0

According to CUDA Programming Guide, "Atomic functions are only atomic with respect to other operations performed by threads of a particular set ... Block-wide atomics: atomic for all CUDA threads in the current program executing in the same thread block as the current thread. These are suffixed with _block, e.g., atomicAdd_block"

However, I cannot use atomicAdd_block while my code is compiled fine with atomicAdd. Is there any header or library that I should add or link to?

List of tasks:
- a) From the CUDA atomics question, copy the passage starting at "According to CUDA" and ending at "or link to?".
- b) Answer these questions about the CUDA atomics question:
(i) Which document is quoted?
(ii) What suffix do block-wide atomic functions carry?
(iii) Which function compiles fine in the poster's code?

Raw data:
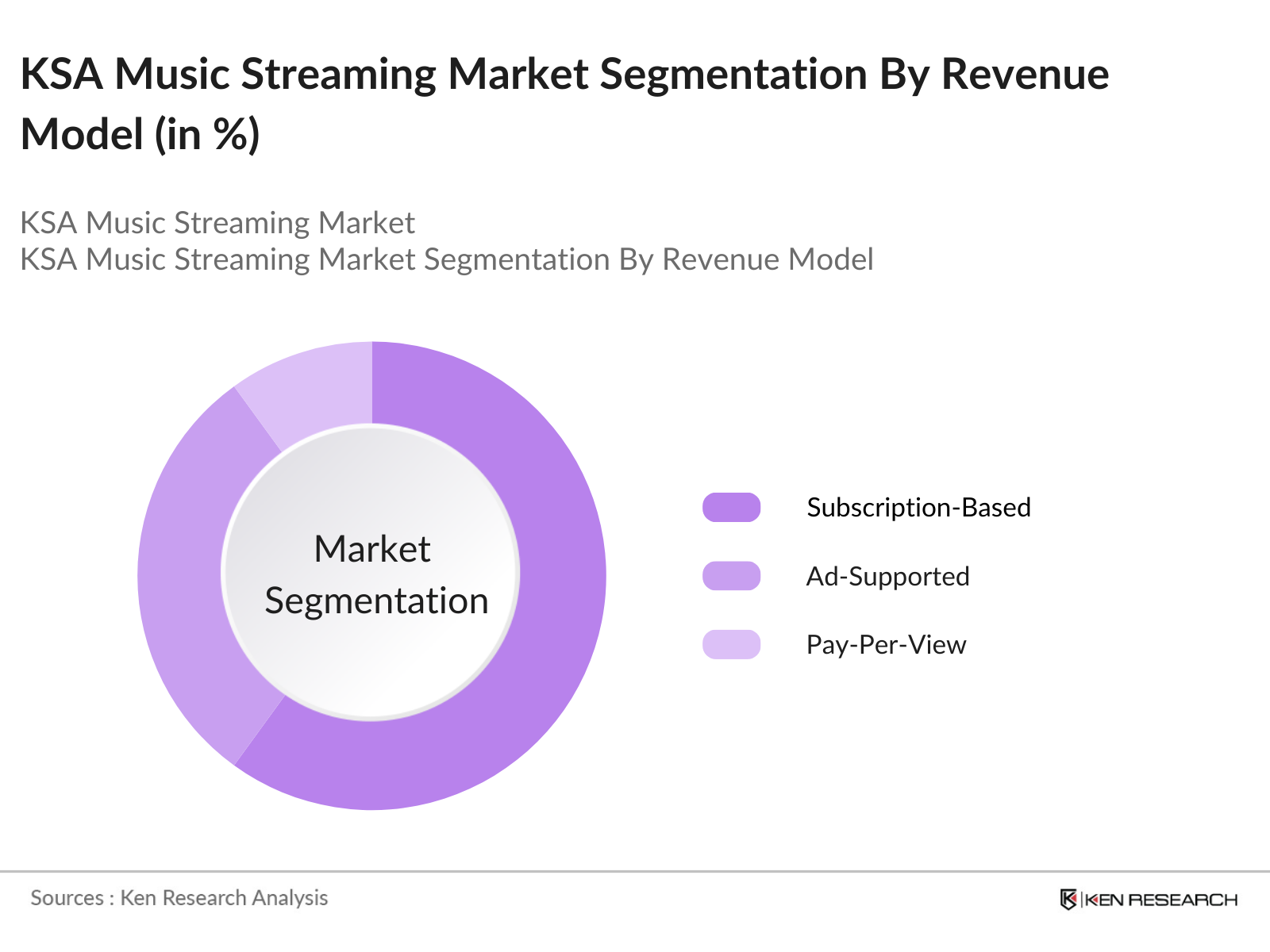Select the Pay-Per-View legend label
1270x952 pixels.
[x=886, y=644]
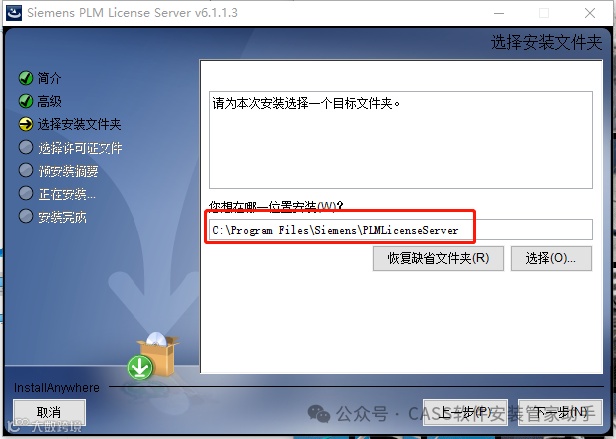
Task: Select the 简介 step label
Action: (x=49, y=78)
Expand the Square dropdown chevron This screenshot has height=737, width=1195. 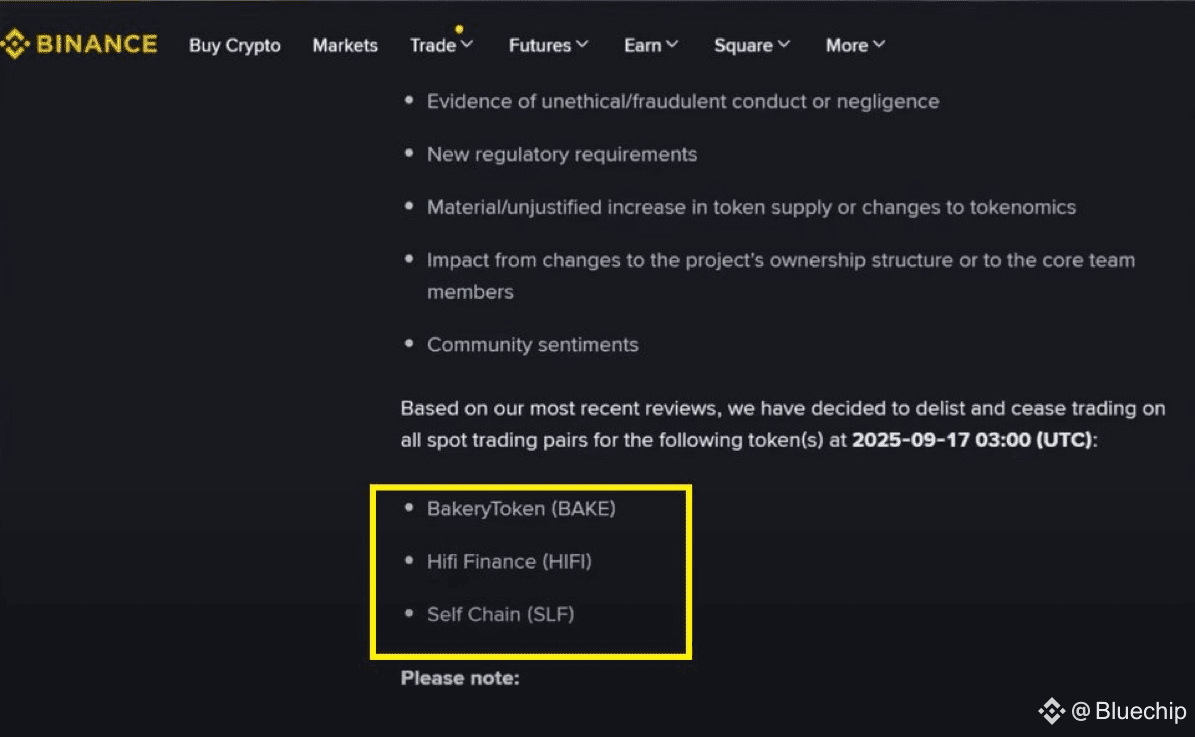point(783,45)
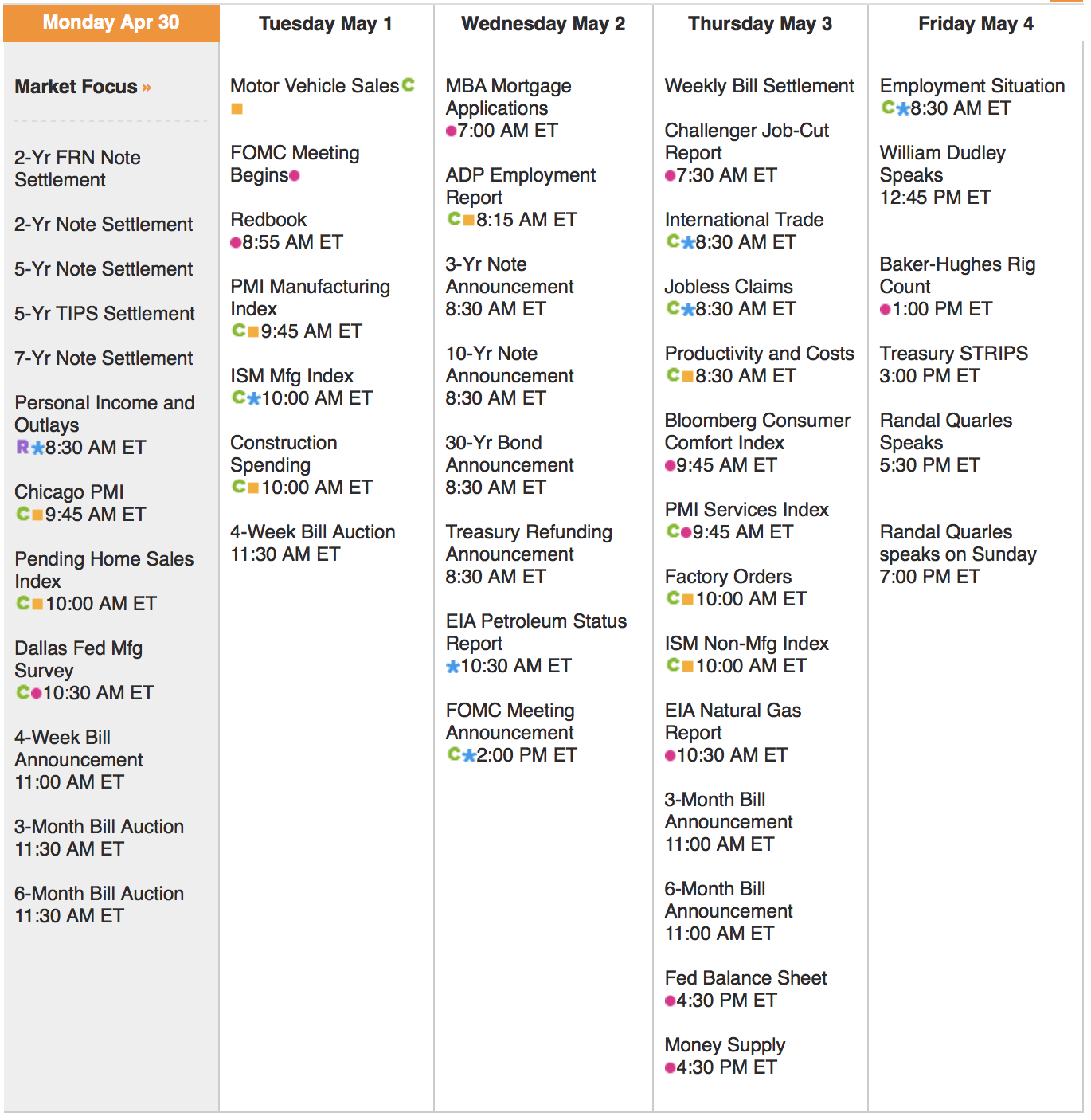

Expected outputs:
- a)
According to CUDA Programming Guide, "Atomic functions are only atomic with respect to other operations performed by threads of a particular set ... Block-wide atomics: atomic for all CUDA threads in the current program executing in the same thread block as the current thread. These are suffixed with _block, e.g., atomicAdd_block"

However, I cannot use atomicAdd_block while my code is compiled fine with atomicAdd. Is there any header or library that I should add or link to?

- b)
(i) The CUDA Programming Guide
(ii) _block
(iii) atomicAdd